[Stored data]

↓↓↓

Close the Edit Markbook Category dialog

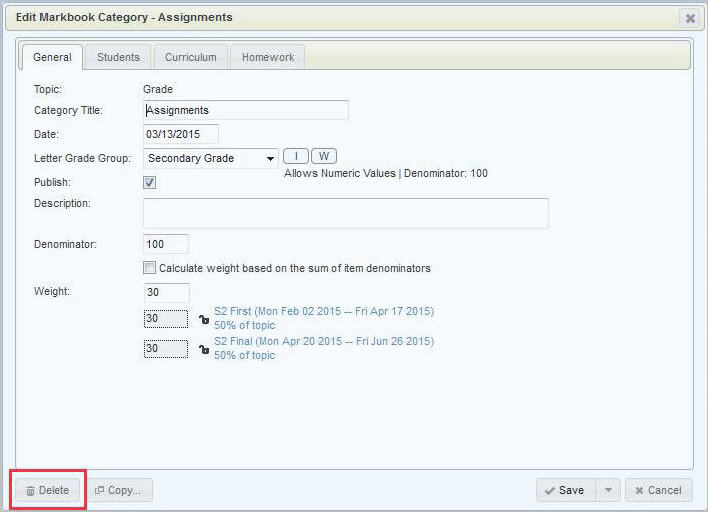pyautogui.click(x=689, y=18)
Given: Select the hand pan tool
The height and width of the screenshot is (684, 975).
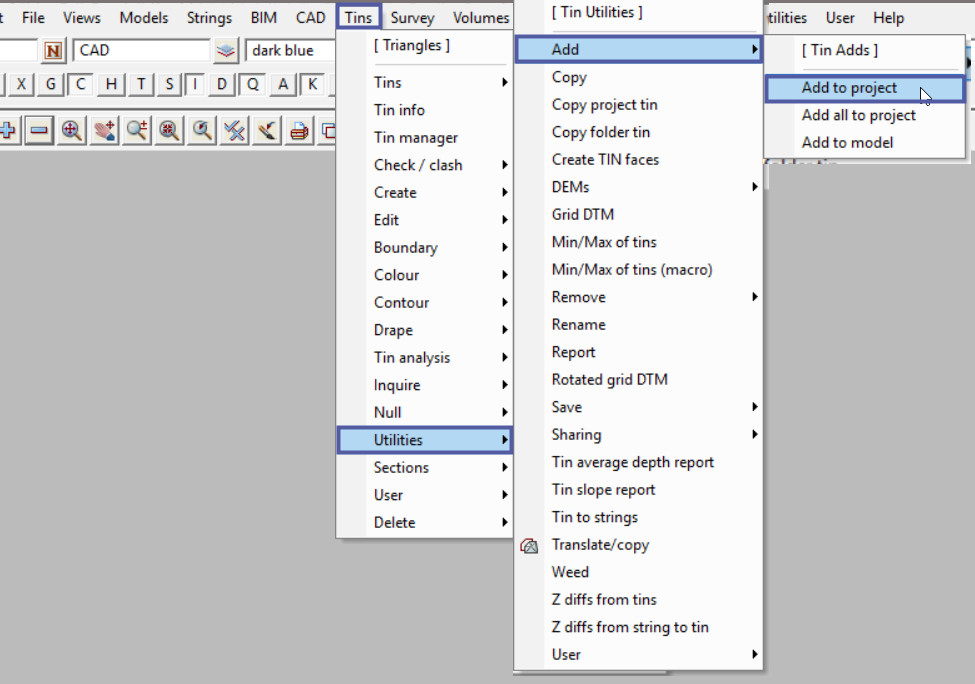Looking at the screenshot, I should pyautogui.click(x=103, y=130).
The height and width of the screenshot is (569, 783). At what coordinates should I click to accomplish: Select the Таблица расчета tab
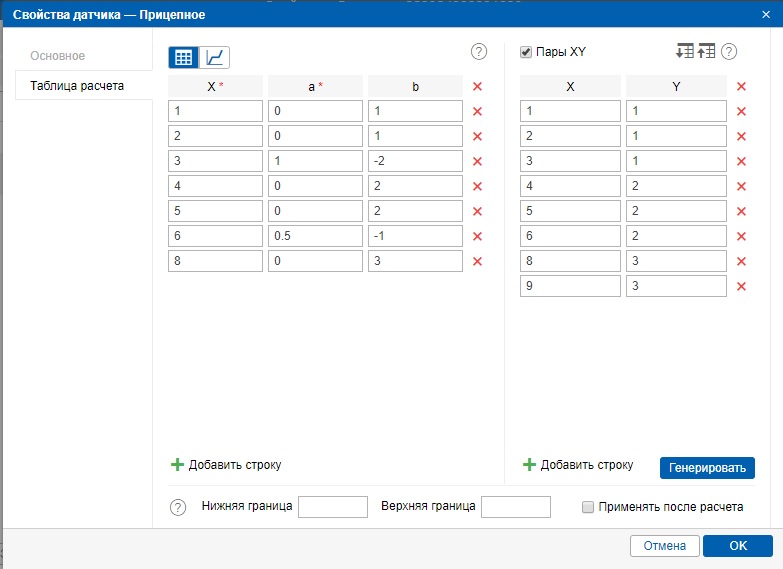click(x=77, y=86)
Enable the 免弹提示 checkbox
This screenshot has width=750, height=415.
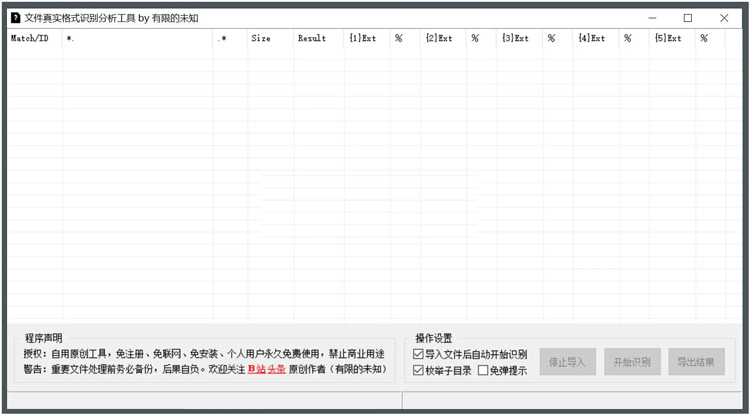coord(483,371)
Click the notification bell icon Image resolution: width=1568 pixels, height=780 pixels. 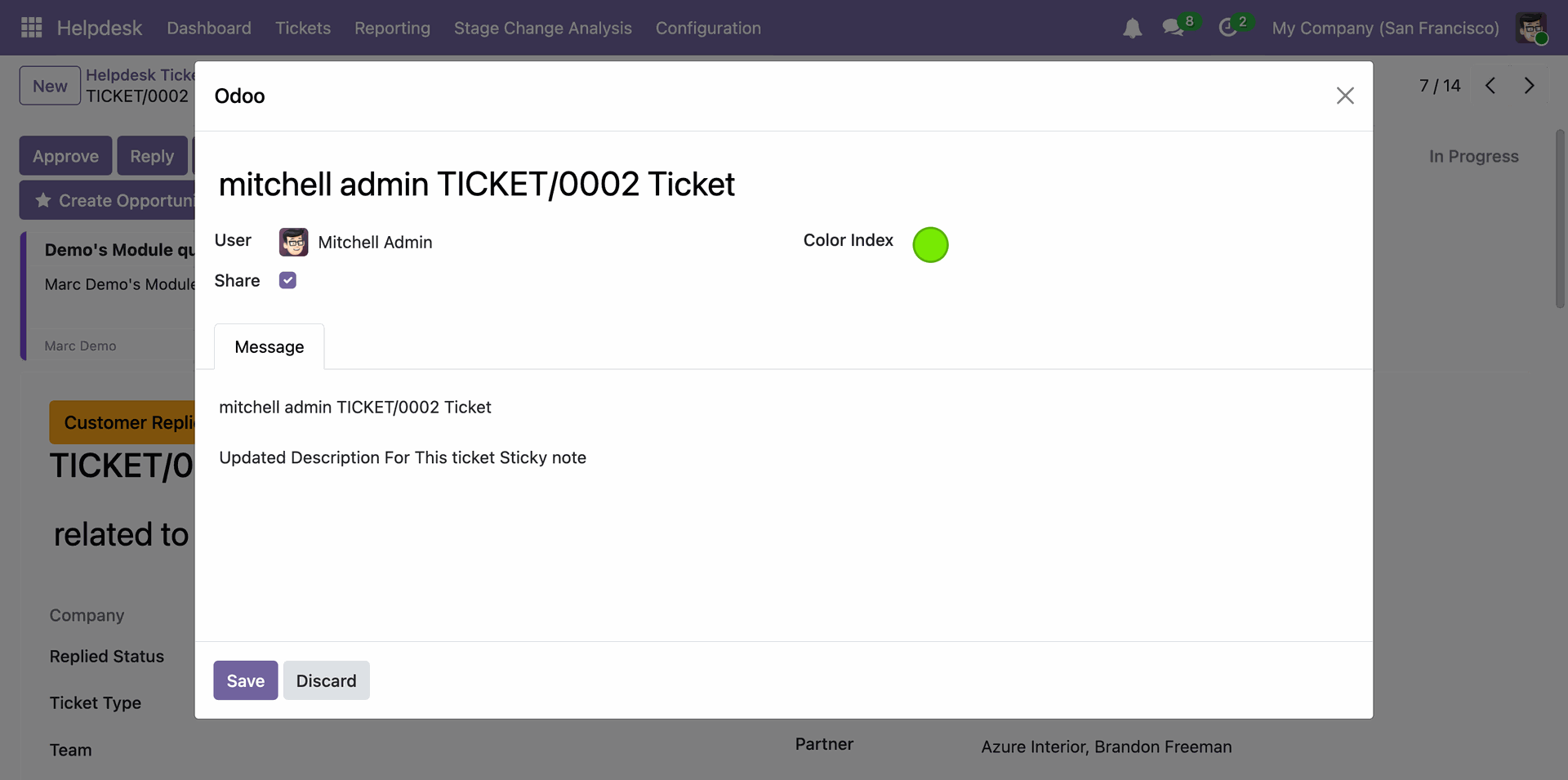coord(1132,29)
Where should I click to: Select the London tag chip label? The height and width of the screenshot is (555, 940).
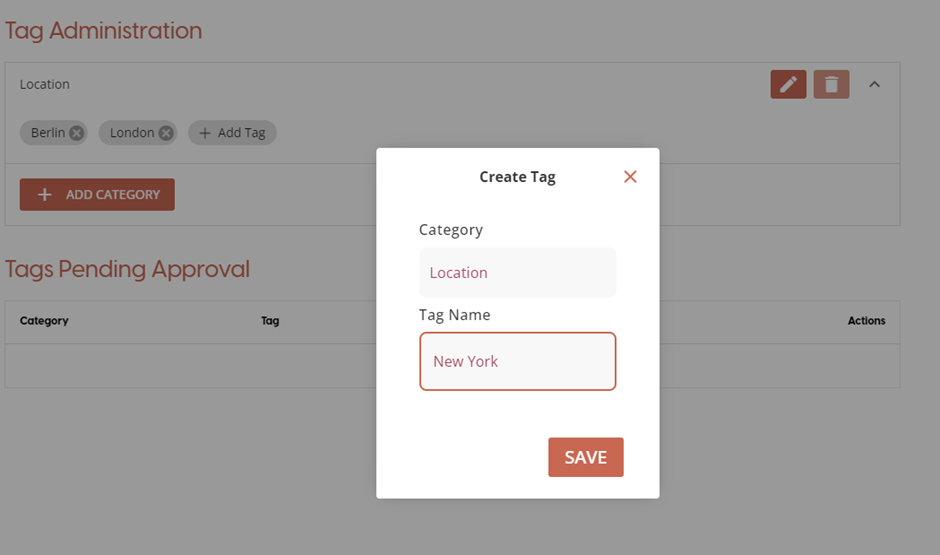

↑↑↑

* **TASK DIRECTIONS**
Nothing but the lines from the one with "The height and width of the screenshot is (684, 975)." up to and including the one with "Enable the 免弹提示 checkbox" should be printed, exactly as they read above. Please keep the pictures out.

* **EXPECTED ANSWER**
The height and width of the screenshot is (684, 975).
Looking at the screenshot, I should pyautogui.click(x=103, y=130).
The height and width of the screenshot is (569, 783). At what coordinates should I click to accomplish: Select the Таблица расчета tab
click(x=77, y=86)
Enable the 免弹提示 checkbox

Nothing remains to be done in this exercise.